| Requirements |
Will you reproduce every one of the entries below word for word, leaving out the pictures?
══ Records supplied
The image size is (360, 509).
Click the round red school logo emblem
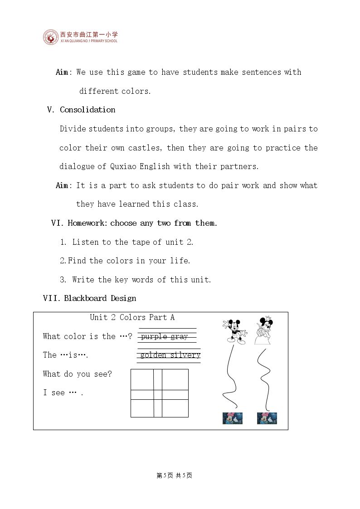pyautogui.click(x=51, y=37)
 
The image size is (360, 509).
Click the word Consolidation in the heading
pyautogui.click(x=88, y=110)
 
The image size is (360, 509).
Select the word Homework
pyautogui.click(x=86, y=223)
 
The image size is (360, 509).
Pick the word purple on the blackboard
pyautogui.click(x=154, y=337)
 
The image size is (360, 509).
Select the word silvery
pyautogui.click(x=185, y=355)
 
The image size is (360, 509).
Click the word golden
pyautogui.click(x=153, y=355)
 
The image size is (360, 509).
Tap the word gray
pyautogui.click(x=179, y=337)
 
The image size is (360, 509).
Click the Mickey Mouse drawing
pyautogui.click(x=235, y=331)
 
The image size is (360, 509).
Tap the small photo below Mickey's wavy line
pyautogui.click(x=233, y=418)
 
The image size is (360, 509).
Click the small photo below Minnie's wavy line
pyautogui.click(x=267, y=418)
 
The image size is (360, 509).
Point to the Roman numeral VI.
pyautogui.click(x=57, y=223)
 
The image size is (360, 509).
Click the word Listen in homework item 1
pyautogui.click(x=85, y=242)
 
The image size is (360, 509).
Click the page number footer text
pyautogui.click(x=174, y=475)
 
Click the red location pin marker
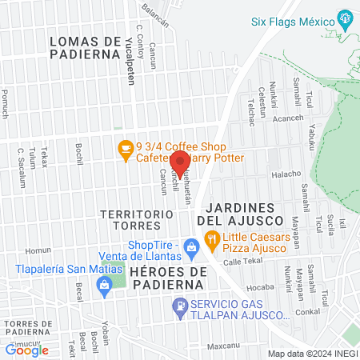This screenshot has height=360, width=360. click(x=179, y=162)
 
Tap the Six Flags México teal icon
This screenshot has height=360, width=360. click(x=345, y=18)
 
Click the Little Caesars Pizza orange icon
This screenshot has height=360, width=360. click(x=211, y=238)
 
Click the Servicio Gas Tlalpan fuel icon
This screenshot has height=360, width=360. click(x=181, y=305)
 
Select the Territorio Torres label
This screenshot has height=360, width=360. click(x=138, y=221)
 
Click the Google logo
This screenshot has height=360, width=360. click(x=26, y=350)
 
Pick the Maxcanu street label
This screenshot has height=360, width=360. click(x=223, y=346)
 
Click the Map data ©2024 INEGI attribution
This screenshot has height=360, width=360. click(x=311, y=354)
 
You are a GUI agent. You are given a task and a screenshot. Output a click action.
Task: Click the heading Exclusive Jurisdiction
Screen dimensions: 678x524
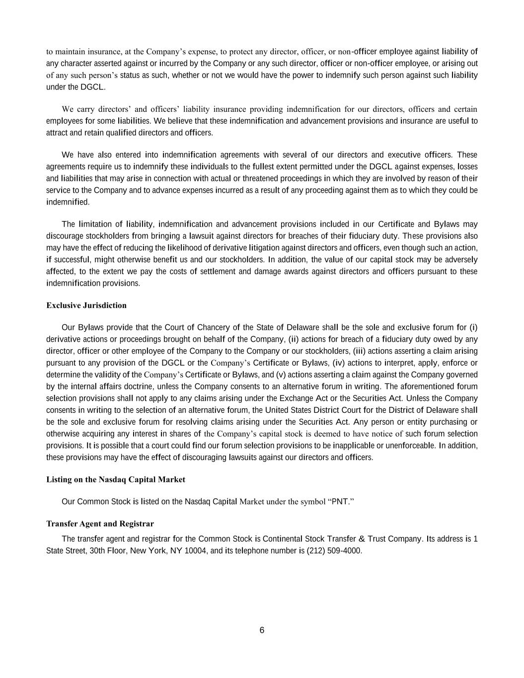coord(86,305)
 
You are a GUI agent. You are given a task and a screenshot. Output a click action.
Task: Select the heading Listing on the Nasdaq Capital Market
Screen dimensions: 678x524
coord(116,480)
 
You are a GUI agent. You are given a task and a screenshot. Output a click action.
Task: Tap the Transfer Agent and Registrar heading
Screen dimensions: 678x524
coord(100,524)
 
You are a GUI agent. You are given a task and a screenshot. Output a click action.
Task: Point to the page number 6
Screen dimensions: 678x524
coord(262,631)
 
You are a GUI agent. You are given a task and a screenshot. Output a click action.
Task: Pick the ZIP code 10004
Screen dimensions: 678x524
coord(195,551)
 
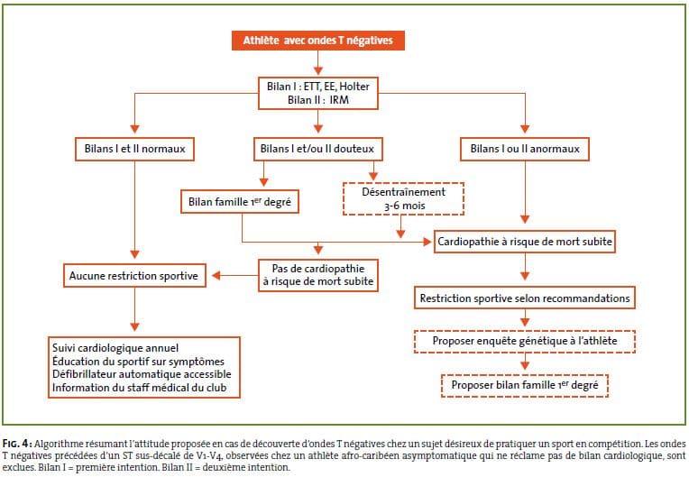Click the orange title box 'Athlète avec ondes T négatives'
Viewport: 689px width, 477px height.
pos(318,41)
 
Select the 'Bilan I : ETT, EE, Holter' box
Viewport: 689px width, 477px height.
pos(318,93)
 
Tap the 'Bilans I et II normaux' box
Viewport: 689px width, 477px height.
pos(135,149)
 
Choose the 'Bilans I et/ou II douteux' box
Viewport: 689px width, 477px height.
pos(317,149)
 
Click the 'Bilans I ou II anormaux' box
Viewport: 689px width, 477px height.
pos(525,149)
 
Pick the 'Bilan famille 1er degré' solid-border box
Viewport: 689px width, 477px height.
pos(240,202)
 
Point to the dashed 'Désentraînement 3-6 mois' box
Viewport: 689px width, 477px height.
pos(403,199)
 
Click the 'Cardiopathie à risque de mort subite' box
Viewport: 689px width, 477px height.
pos(525,242)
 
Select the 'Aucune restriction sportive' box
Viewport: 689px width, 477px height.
pos(134,276)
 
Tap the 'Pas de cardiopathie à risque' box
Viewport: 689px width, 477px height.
pos(318,275)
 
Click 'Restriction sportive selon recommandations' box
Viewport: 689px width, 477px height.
pos(525,298)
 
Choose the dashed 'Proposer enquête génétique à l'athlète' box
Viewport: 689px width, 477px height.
pos(525,341)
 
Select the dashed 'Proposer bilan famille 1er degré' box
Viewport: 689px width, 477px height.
pos(525,386)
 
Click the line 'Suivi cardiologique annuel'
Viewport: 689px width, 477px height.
pos(115,348)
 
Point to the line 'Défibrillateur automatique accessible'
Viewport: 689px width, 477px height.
pos(142,374)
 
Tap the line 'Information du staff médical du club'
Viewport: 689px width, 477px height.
pos(139,388)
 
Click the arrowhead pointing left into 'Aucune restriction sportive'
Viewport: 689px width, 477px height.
pos(216,276)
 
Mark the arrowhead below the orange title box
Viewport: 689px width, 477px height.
pos(318,70)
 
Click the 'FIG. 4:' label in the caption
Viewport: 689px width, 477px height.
pos(17,443)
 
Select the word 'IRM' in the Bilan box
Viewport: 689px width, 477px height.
pos(339,100)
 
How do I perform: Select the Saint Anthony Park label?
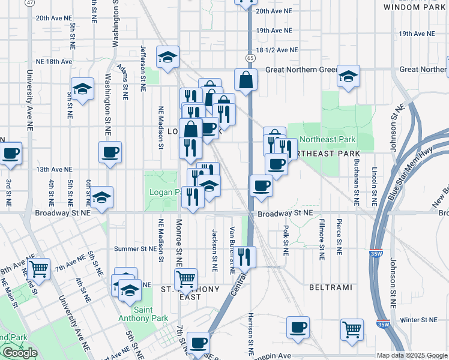click(x=142, y=314)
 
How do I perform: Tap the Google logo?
click(x=20, y=353)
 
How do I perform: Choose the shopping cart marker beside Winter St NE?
click(x=351, y=328)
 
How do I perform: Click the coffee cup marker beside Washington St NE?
click(x=110, y=152)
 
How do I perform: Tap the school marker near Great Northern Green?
click(x=348, y=76)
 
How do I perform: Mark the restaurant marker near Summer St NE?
click(x=244, y=256)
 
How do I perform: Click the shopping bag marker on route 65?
click(x=246, y=79)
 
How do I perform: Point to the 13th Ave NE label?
click(x=54, y=170)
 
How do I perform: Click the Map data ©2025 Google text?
click(x=411, y=355)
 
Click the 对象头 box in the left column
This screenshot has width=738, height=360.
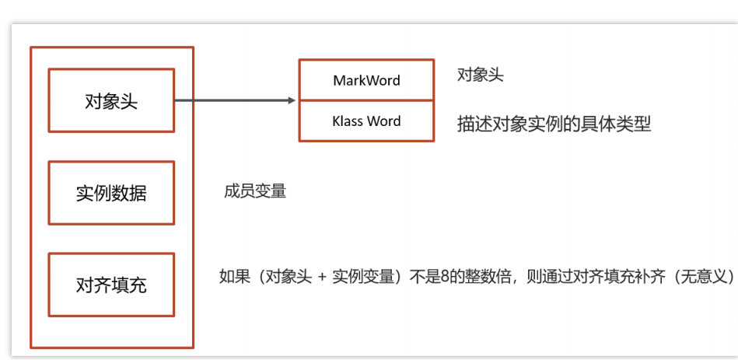tap(111, 100)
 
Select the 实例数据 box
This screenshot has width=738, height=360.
tap(111, 193)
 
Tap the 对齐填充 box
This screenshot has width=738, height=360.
tap(111, 285)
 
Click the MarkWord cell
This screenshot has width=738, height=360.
tap(366, 81)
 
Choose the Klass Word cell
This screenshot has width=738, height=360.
tap(366, 121)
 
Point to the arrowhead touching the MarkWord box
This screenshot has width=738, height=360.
tap(292, 100)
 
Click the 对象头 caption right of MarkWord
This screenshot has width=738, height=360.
tap(480, 75)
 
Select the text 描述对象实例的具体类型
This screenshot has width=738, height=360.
tap(554, 124)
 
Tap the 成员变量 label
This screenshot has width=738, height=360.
tap(255, 190)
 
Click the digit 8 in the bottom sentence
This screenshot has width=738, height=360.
tap(446, 278)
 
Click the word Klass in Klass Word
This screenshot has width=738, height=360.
tap(348, 121)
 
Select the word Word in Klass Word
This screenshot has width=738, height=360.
tap(383, 121)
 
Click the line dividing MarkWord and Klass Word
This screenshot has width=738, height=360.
tap(366, 100)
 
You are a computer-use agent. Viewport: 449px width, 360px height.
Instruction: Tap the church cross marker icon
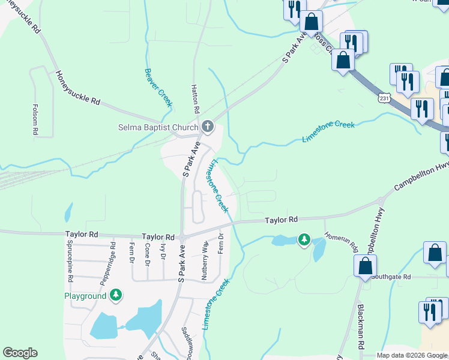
════
| Result of the exercise |
The image size is (360, 509).
Click the round red school logo emblem
pyautogui.click(x=51, y=37)
 
The image size is (360, 509).
Click the word Consolidation in the heading
pyautogui.click(x=88, y=110)
 
The image size is (360, 509).
Select the word Homework
pyautogui.click(x=86, y=223)
 
The image size is (360, 509).
Pick the word purple on the blackboard
pyautogui.click(x=154, y=337)
 
The image size is (360, 509).
Select the word silvery
pyautogui.click(x=185, y=355)
 
The image size is (360, 509).
Click the word golden
pyautogui.click(x=153, y=355)
 
The image size is (360, 509).
Tap the word gray
pyautogui.click(x=179, y=337)
 
The image size is (360, 509).
Click the Mickey Mouse drawing
pyautogui.click(x=235, y=331)
 
The image size is (360, 509).
Tap the small photo below Mickey's wavy line
pyautogui.click(x=233, y=418)
 
The image size is (360, 509).
Click the small photo below Minnie's wavy line
pyautogui.click(x=267, y=418)
 
The image size is (360, 509).
Point to the Roman numeral VI.
pyautogui.click(x=57, y=223)
 
The image size is (360, 509).
Click the word Listen in homework item 1
pyautogui.click(x=85, y=242)
 
The image size is (360, 509).
Click the page number footer text
pyautogui.click(x=174, y=475)
 
Click the red location pin marker
This screenshot has height=360, width=360. click(x=179, y=162)
 
Tap the Six Flags México teal icon
This screenshot has height=360, width=360. click(x=345, y=18)
 
Click the Little Caesars Pizza orange icon
This screenshot has height=360, width=360. click(x=211, y=238)
 
Click the Servicio Gas Tlalpan fuel icon
This screenshot has height=360, width=360. click(x=181, y=305)
 
Select the Territorio Torres label
This screenshot has height=360, width=360. click(x=138, y=221)
 
Click the Google logo
This screenshot has height=360, width=360. click(x=26, y=350)
 
Pick the Maxcanu street label
This screenshot has height=360, width=360. click(x=223, y=346)
 
Click the Map data ©2024 INEGI attribution
This screenshot has height=360, width=360. click(x=311, y=354)
 
You are a GUI agent. You are given a task and a screenshot. Output a click action.
Task: Click the heading Exclusive Jurisdiction
Screen dimensions: 678x524
coord(86,305)
 
You are a GUI agent. You are given a task and a screenshot. Output a click action.
Task: Select the heading Listing on the Nasdaq Capital Market
Screen dimensions: 678x524
coord(116,480)
 
You are a GUI agent. You are given a task and a screenshot. Output a click action.
Task: Tap the Transfer Agent and Registrar heading
Screen dimensions: 678x524
coord(100,524)
 
You are a GUI agent. You are given a task and a screenshot. Output a click action.
Task: Point to the page number 6
Screen dimensions: 678x524
coord(262,631)
 
You are a GUI agent. You are given a task and a screenshot. Output a click action.
Task: Pick the ZIP code 10004
Screen dimensions: 678x524
coord(195,551)
 
Click the orange title box 'Athlète avec ondes T négatives'
Viewport: 689px width, 477px height.
pos(318,41)
 
Select the 'Bilan I : ETT, EE, Holter' box
Viewport: 689px width, 477px height.
pos(318,93)
 
Tap the 'Bilans I et II normaux' box
Viewport: 689px width, 477px height.
pos(135,149)
 
Choose the 'Bilans I et/ou II douteux' box
Viewport: 689px width, 477px height.
pos(317,149)
 
Click the 'Bilans I ou II anormaux' box
Viewport: 689px width, 477px height.
pos(525,149)
 
Pick the 'Bilan famille 1er degré' solid-border box
Viewport: 689px width, 477px height.
pos(240,202)
 
Point to the dashed 'Désentraînement 3-6 mois' box
Viewport: 689px width, 477px height.
pos(403,199)
 
Click the 'Cardiopathie à risque de mort subite' box
Viewport: 689px width, 477px height.
pos(525,242)
 
Select the 'Aucune restriction sportive' box
Viewport: 689px width, 477px height.
pos(134,276)
 
Tap the 'Pas de cardiopathie à risque' box
Viewport: 689px width, 477px height.
pos(318,275)
 
Click 'Restriction sportive selon recommandations' box
Viewport: 689px width, 477px height.
pos(525,298)
 
Choose the dashed 'Proposer enquête génétique à l'athlète' box
Viewport: 689px width, 477px height.
pos(525,341)
 
Select the dashed 'Proposer bilan famille 1er degré' box
Viewport: 689px width, 477px height.
pos(525,386)
 
Click the line 'Suivi cardiologique annuel'
Viewport: 689px width, 477px height.
pos(115,348)
 
Point to the line 'Défibrillateur automatique accessible'
Viewport: 689px width, 477px height.
pos(142,374)
 
Tap the line 'Information du staff médical du club'
Viewport: 689px width, 477px height.
pos(139,388)
 
Click the arrowhead pointing left into 'Aucune restriction sportive'
Viewport: 689px width, 477px height.
pos(216,276)
 
Mark the arrowhead below the orange title box
Viewport: 689px width, 477px height.
pos(318,70)
 
Click the 'FIG. 4:' label in the caption
Viewport: 689px width, 477px height.
pos(17,443)
 
Select the word 'IRM' in the Bilan box
Viewport: 689px width, 477px height.
pos(339,100)
 
How do I perform: Select the Saint Anthony Park label?
click(x=142, y=314)
 
How do I perform: Tap the Google logo?
click(x=20, y=353)
 
How do I perform: Choose the shopping cart marker beside Winter St NE?
click(x=351, y=328)
 
How do I perform: Click the coffee cup marker beside Washington St NE?
click(x=110, y=152)
 
How do I perform: Tap the school marker near Great Northern Green?
click(x=348, y=76)
 
How do I perform: Mark the restaurant marker near Summer St NE?
click(x=244, y=256)
 
How do I perform: Click the shopping bag marker on route 65?
click(x=246, y=79)
 
How do I perform: Point to the 13th Ave NE label?
click(x=54, y=170)
 
How do I perform: Click the Map data ©2025 Google text?
click(x=411, y=355)
 
Click the 对象头 box in the left column
This screenshot has width=738, height=360.
tap(111, 100)
 
Select the 实例数据 box
This screenshot has width=738, height=360.
tap(111, 193)
 
Tap the 对齐填充 box
This screenshot has width=738, height=360.
tap(111, 285)
 
Click the MarkWord cell
This screenshot has width=738, height=360.
tap(366, 81)
 
Choose the Klass Word cell
This screenshot has width=738, height=360.
tap(366, 121)
 
Point to the arrowhead touching the MarkWord box
This screenshot has width=738, height=360.
tap(292, 100)
 
Click the 对象头 caption right of MarkWord
This screenshot has width=738, height=360.
tap(480, 75)
 
Select the text 描述对象实例的具体类型
This screenshot has width=738, height=360.
tap(554, 124)
 
Tap the 成员变量 label
This screenshot has width=738, height=360.
tap(255, 190)
 
Click the digit 8 in the bottom sentence
This screenshot has width=738, height=360.
tap(446, 278)
 
Click the word Klass in Klass Word
This screenshot has width=738, height=360.
tap(348, 121)
 
Select the word Word in Klass Word
This screenshot has width=738, height=360.
tap(383, 121)
 
Click the line dividing MarkWord and Klass Word
This screenshot has width=738, height=360.
tap(366, 100)
 
You are a computer-use agent. Viewport: 449px width, 360px height.
Instruction: Tap the church cross marker icon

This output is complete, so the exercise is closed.